Each entry is to be given again word for word; images are dropped.

● ● ● ● ● ● ●

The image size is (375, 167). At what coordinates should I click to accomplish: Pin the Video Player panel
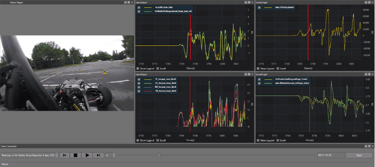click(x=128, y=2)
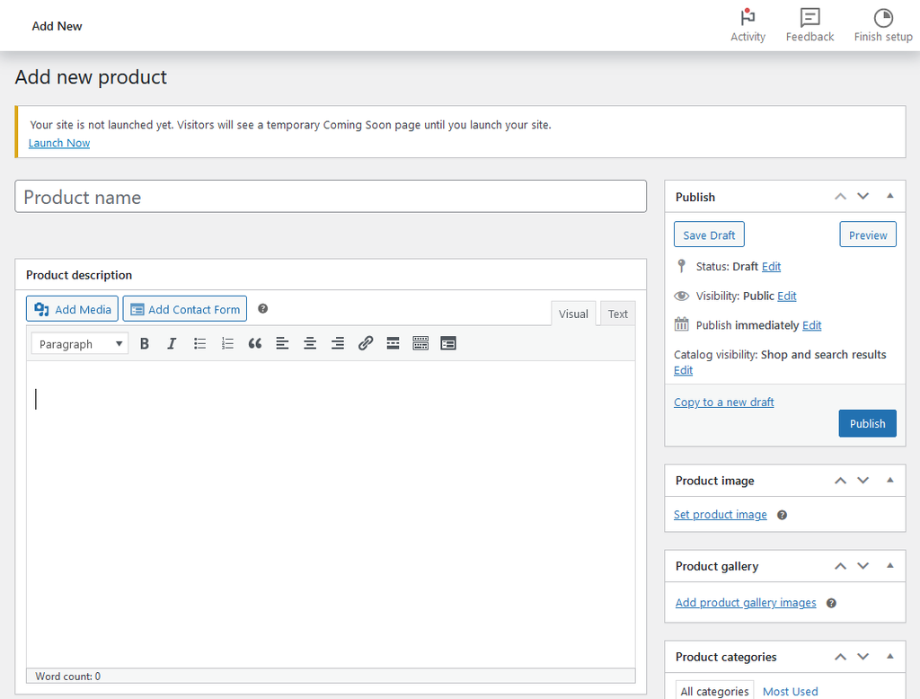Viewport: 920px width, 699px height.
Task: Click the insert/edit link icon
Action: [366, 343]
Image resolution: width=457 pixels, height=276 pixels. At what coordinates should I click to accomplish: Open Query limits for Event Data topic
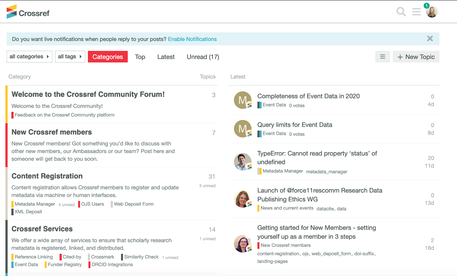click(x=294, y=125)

● ● ● ● ● ● ●

**Worked solution**
The image size is (375, 167). At what coordinates should I click to accomplish: Pin the Video Player panel
click(x=128, y=2)
Viewport: 920px width, 699px height.
Task: Click the insert/edit link icon
Action: [366, 343]
Image resolution: width=457 pixels, height=276 pixels. At what coordinates should I click to accomplish: Open Query limits for Event Data topic
click(x=294, y=125)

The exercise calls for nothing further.